Crise existencial de fim de ano, de novo!!!

Todo ano é a meeesma coisa: crises existenciais atrás de períodos de melhoria (pelo menos!), nessa epocazinha mardita de fim de ano, TOOOOODA vez, cai na minha testa essa crise brava. Fico nervosa, triste, alegre, infelicíssima, carente, feliz, acho que tudo foi resolvido, acho que NADA foi resolvido, etc, etc, e eu nem sou bipolar!…

Certa vez eu tive a sorte de ajudar uma amiga em crise e o que eu disse a ela, que deveria dizer para mim agora, nessa época foi: “Crise brava, que bom! Vai ser a primeira de mais um milhão, e é só na crise que dá para evoluir!”

– Isso é a mais pura verdade, mas não é nada agradavel estar em crise! –

Primeiro de tudo, porque os mais próximos e mais queridos tem de ficar aguentando o meu “lado negro”, o pior de todos, o meu lado terrível, aquele que muito eventualmente também  aparece quando bebo vinho branco, que tem o curioso dom de me fazer achar que está tudo errado – por isso, gosto mais de tinto. Dica para meu marido: o dia que quiser terminar comigo é só me encher de vinho branco que eu mesma resolvo!
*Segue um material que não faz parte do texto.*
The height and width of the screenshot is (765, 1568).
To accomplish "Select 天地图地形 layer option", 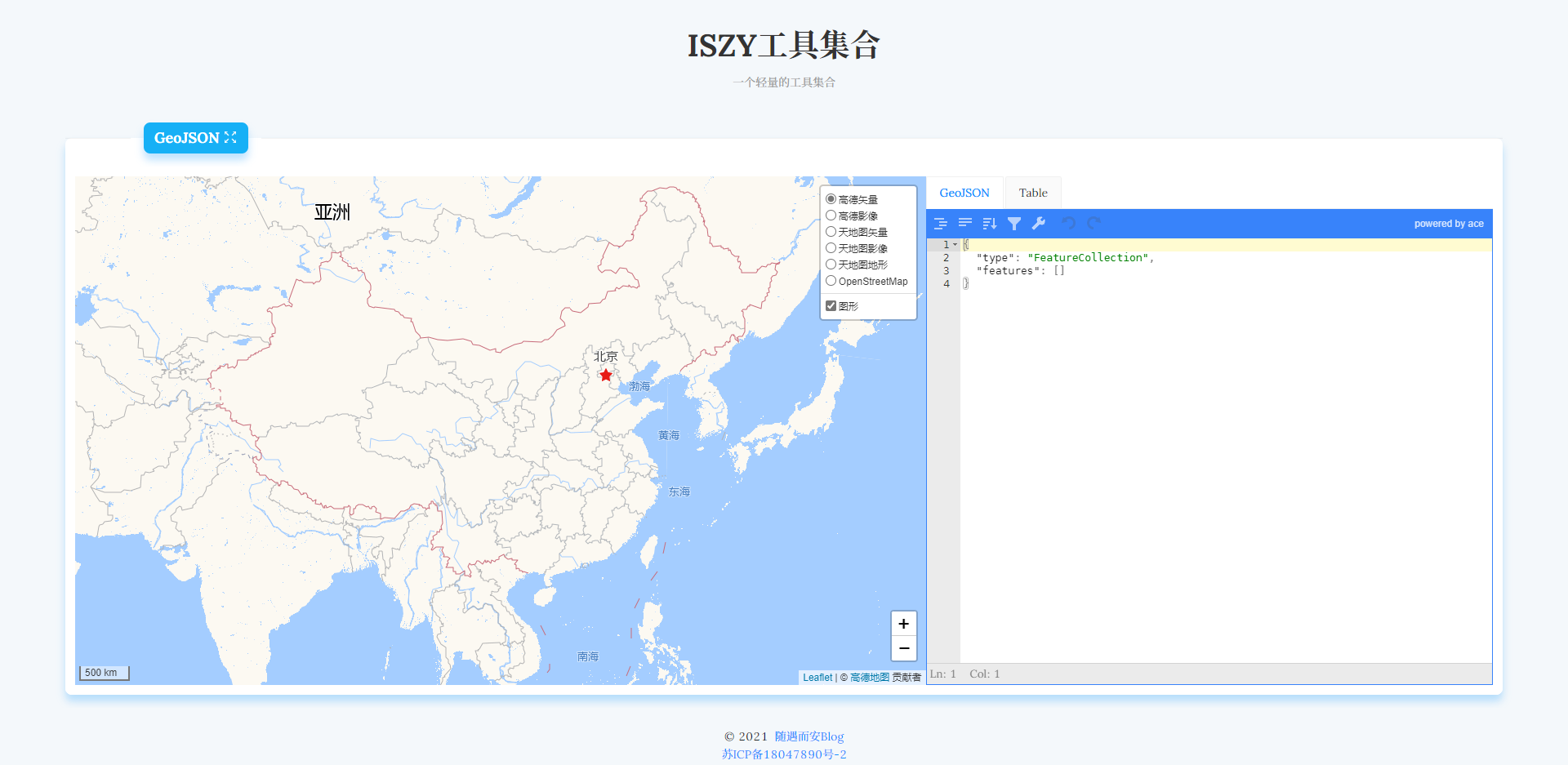I will click(x=831, y=265).
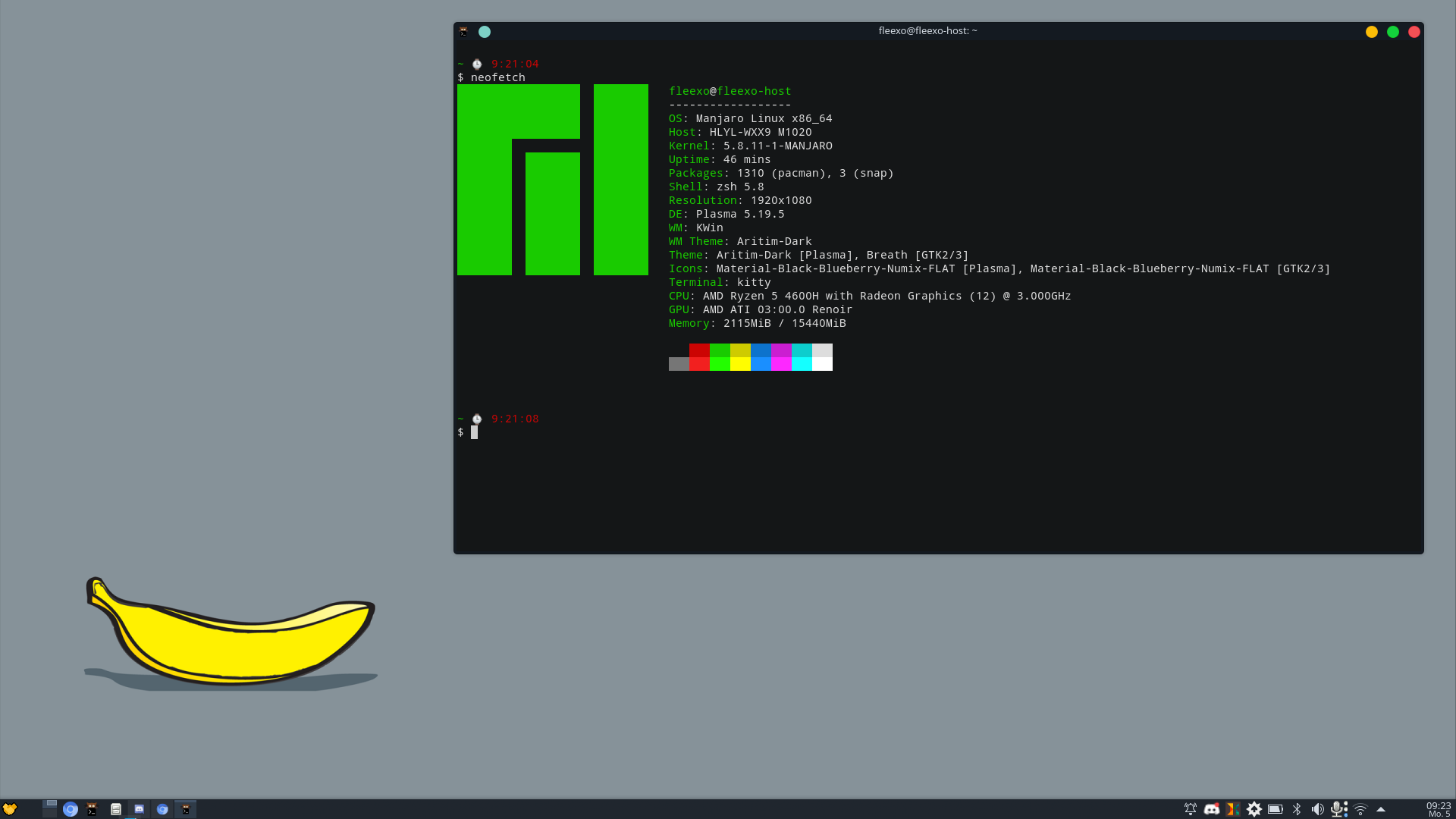
Task: Launch Chromium from the taskbar
Action: [x=70, y=808]
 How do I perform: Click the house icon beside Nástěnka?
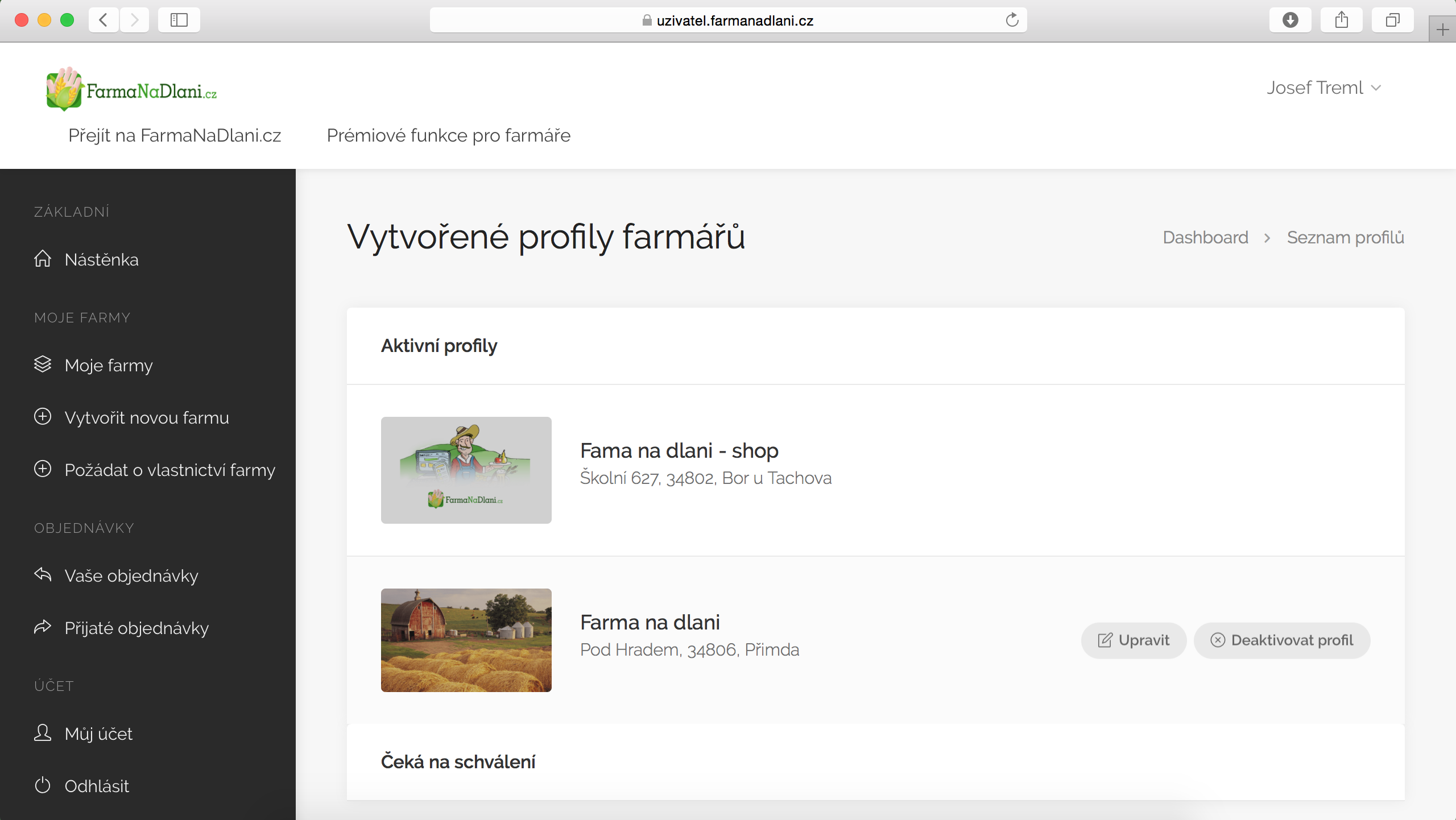tap(43, 259)
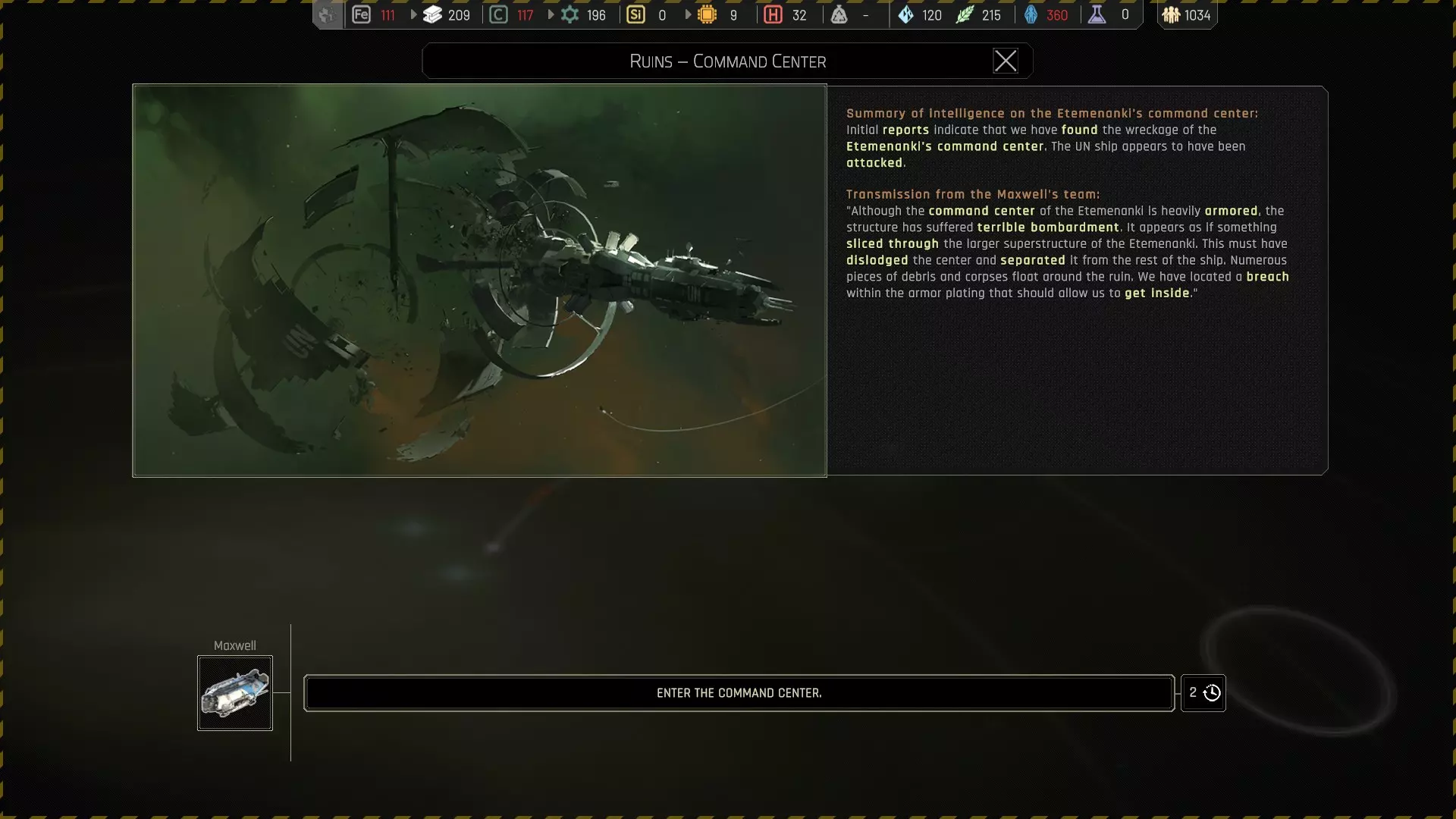1456x819 pixels.
Task: Expand the arrow between silicon and electronics
Action: tap(688, 14)
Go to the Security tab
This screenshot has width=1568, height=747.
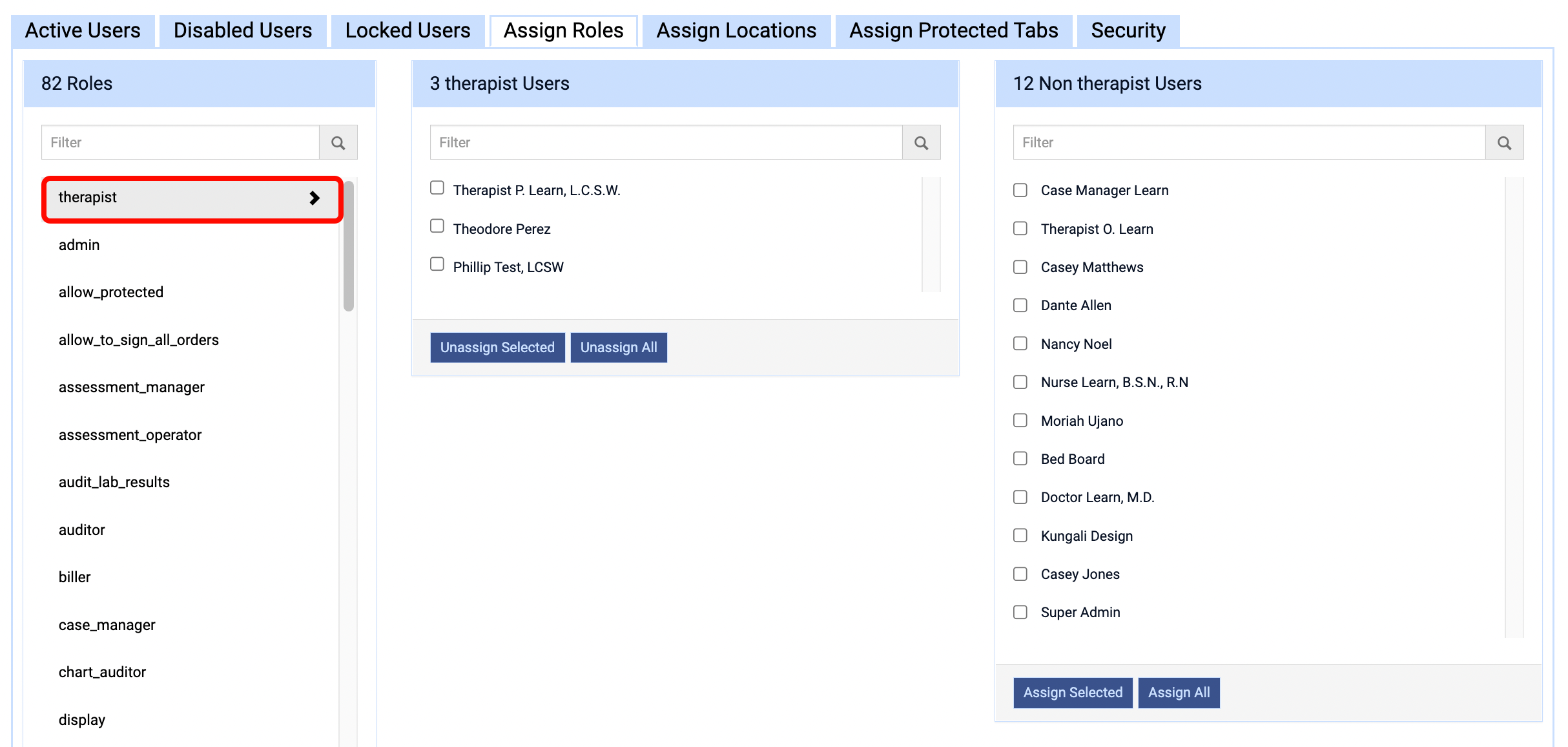1128,30
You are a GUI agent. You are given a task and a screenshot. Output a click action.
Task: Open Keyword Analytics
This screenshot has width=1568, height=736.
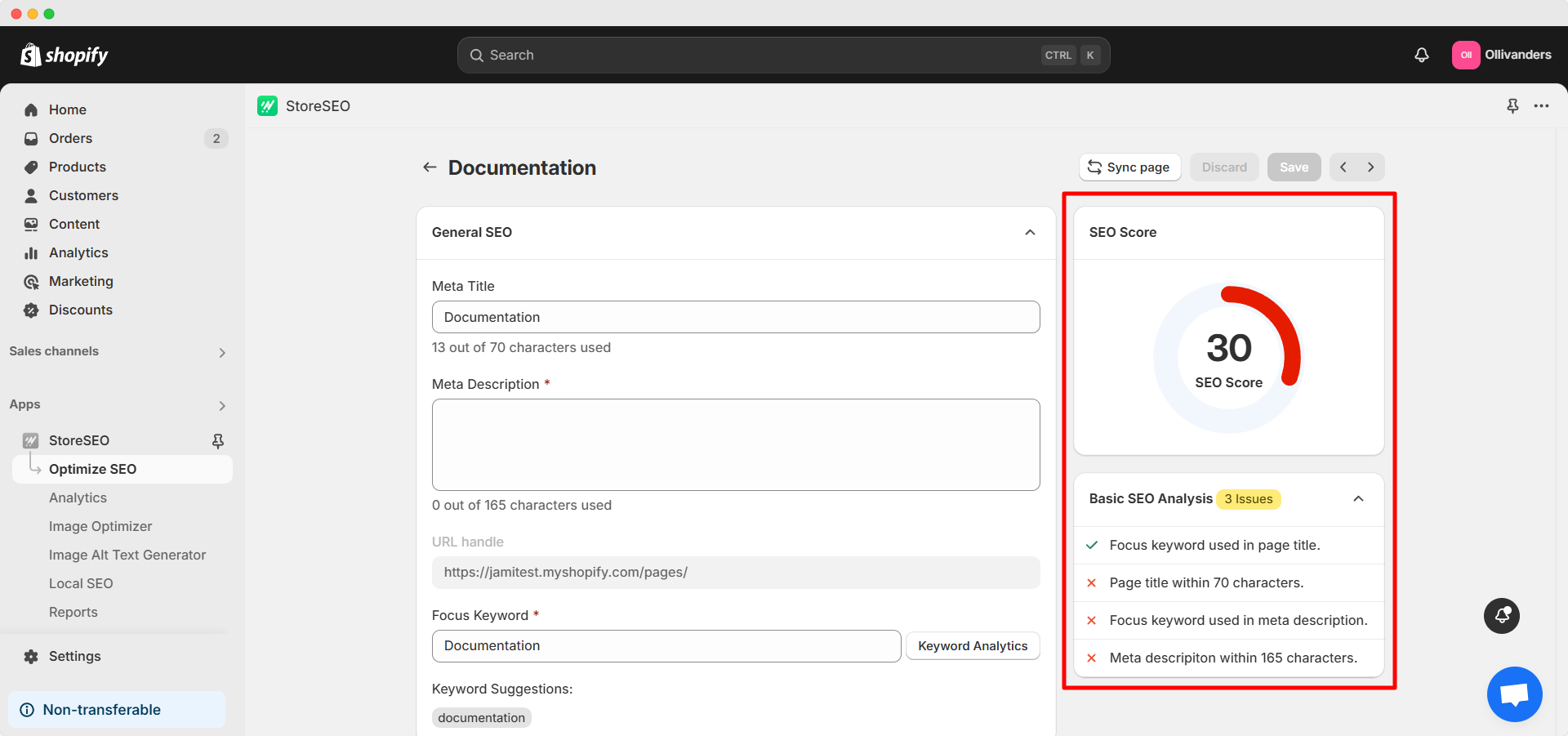[972, 645]
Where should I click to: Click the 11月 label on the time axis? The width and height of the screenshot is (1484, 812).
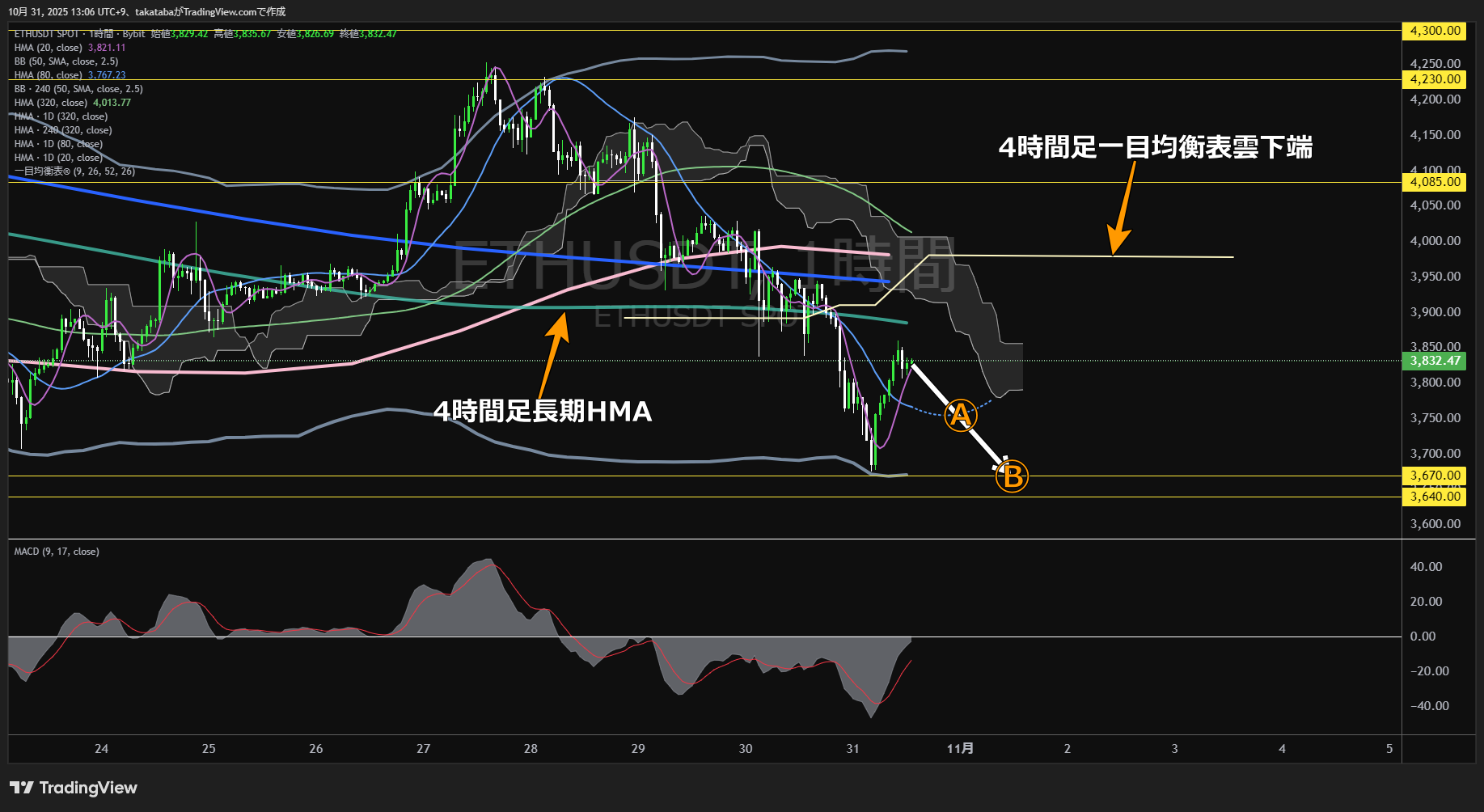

Brincadeira, por favor, não termina, não…

Os italianos dizem que vinho é “la bibita de la veritá”, que as pessoas sempre dizem a verdade com vinho, mas, para mim, o tinto, o rose e o branco dizem verdades TOTALMENTE diferentes.

Nessa época é muita sorte haver recesso da Orquestra, pois atrás de meu rosto sempre sorridente e, aparentemente, sempre de bom humor (existem muitas razões para se rir, inclusive vergonha e inclusive deboche, mas isso será assunto para um outro dia), pode estar ali, sentadinha na cadeira, escondida pelo cello (nunca nas aulas, o que é sorte dos meus alunos) o  verdadeiro “Diabo da Tasmânia”, depois de ficar preso por meses de viagem num transatlântico, numa micro jaulinha, pronto para explodir, rosnar, pedir demissão ou xingar alguém…

O problema é que, quando a crise atinge seu pico máximo, eu vejo que eu é que estou contra o mundo e contra todos, a mais cheia de defeitos sou eu mesma, e aí vem a verdadeira tristeza e a sensação enorme de inferioridade (cada vez maior)…

Mas, acho que ontem comecei a me recuperar: escrevi as “Resoluções de fim de ano para 2010” (número bonito, não?), coisa que é uma verdadeira tradição na minha vida, escolhi dois livros para acabar de ler e um de literatura para começar (e comecei, e parece que vai ser ótimo), DECIDI voltar a fazer exercícios e já comecei, DECIDI de novo dar mais atenção à minha vida espiritual (e também já comecei).

É claro que todos os anos as resoluções são muitíssimo parecidas, e todo ano deixo de cumprir quase todas, mas a fórmula da felicidade, pelo menos para mim, está descrita naqueles meus desejos de crescimento interior e de disciplina, que só me dizem respeito, e que só eu mesma posso resolver sozinha: não está em Mega-Sena, nem no marido que tem que aguentar essa louca, nem em ninguém, nem mesmo em empregos melhores: a fórmula da felicidade está na realização dessas resoluções que só eu mesma posso fazer, mas que ainda insisto, ano após ano, ir jogando para o ano seguinte…

Será que isso será resolvido? Parar de esperar e fazer? Em 2010?